Murphy, que começou a chamar a atenção em 2000, ao ganhar um campeonato de DJs, concorda. "Quando apareci, a técnica foi o que fez a diferença, pois no tecno era muito difícil encontrar um DJ que fizesse scratches e truques. Hoje deixo a música rolar mais, coloco mais vocais, coisas dos anos 80", diz ele, que embarca para Bélgica e República Tcheca no mês que vem, onde tocará em dois festivais; entre julho e agosto, excursionará pela Europa.
"Agora sinto que preciso tocar um instrumento. O toca-discos não é mais suficiente", afirma Marky, cujo pai tocava todos os instrumentos de corda.

Despedido
Hoje financeiramente independentes, os dois concordam que, no Brasil, o DJ ainda não é levado (tão) a sério. "Me dão muito mais valor lá fora do que aqui", reclama Marky, que já trabalhou como mecânico, fazendo abajur, consertando máquina de escrever, como office-boy e em lojas de discos. "Até o dia em que passei a não pedir mais dinheiro, meu pai dizia que era bobagem, que não iria dar certo [ser DJ]. O músico é levado a sério; o DJ, não", conta Murphy, que, aos 12 anos, já era ajudante num auto-elétrico.

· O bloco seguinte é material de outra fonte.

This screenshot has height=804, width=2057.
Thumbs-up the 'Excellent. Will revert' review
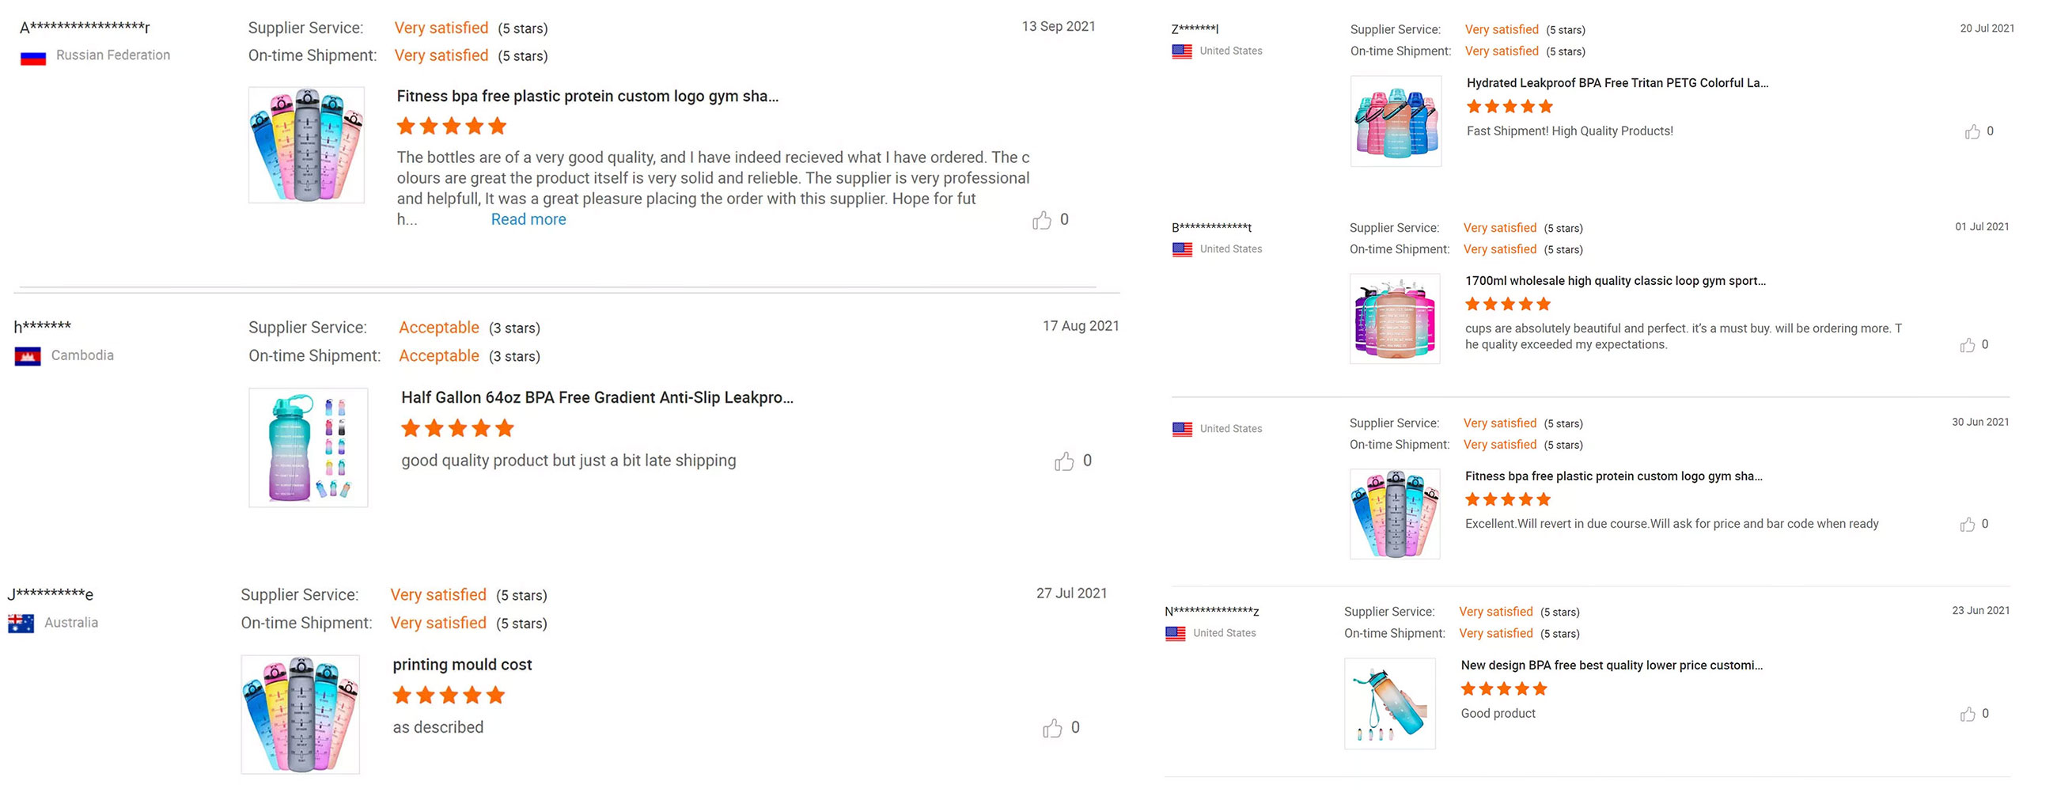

Se não deu certo em inúmeras profissões, o início como DJ não foi fácil para Marky. "Todo o dinheiro que ganhava era para comprar discos, não tinha nem roupa para ir às festas. Na minha primeira residência [no clube Showbusiness, na Penha, em 1990], chegava para tocar com meu set inteirinho montado em casa, o público sabia o que eu ia tocar. Fui mandado embora. O dono disse que eu não era DJ de verdade. Com isso aprendi."
A lição foi recompensadora. Marky é o único residente do Lov.e que está no clube paulistano desde que ele abriu, há sete anos. E é ele o autor de "LK", a canção feita com Xerxes que, carregando um sampler de Toquinho e Jorge Ben, chegou ao 17º lugar na parada britânica de singles, em 2002.
"O disco do Toquinho era do meu pai. Eu e Xerxes sampleamos um pedaço e fizemos o meio da música, mas não sabíamos como terminá-la nem começá-la. Demoramos duas semanas para acabar, foi a que demorou mais tempo. Fizemos coisas bem melhores, mas que ninguém se identificou."
A mistura do drum'n'bass com música popular brasileira virou rotina. Marky fala como um pioneiro: "Quando chego no Skol Beats e vejo a tenda lotada, me sinto como um herói. É fruto de trabalho persistente, pois o drum'n'bass é uma música difícil, quebrada, difícil de ser assimilada", afirma o DJ, pai de um filho de um mês.
Se como DJ já é nome estabelecido, Murphy pretende ganhar espaço agora como produtor. "Estou com 12 "releases" [lançamentos] programados até o final do ano, em parceria com o [DJ alemão] Christian Fischer. Quero deslanchar como produtor", diz.
Mesmo sem muitas músicas próprias, Murphy faz de seus sets uma apresentação autoral. Quando toca "Blue Monday", por exemplo, mexe de tal forma na canção, fazendo sobreposições com outros elementos, que a música passa a ser dele, e não do New Order. Se ele tocá-la no Skol Beats, no início da manhã de domingo, há boas chances de fazer chover dentro da tenda.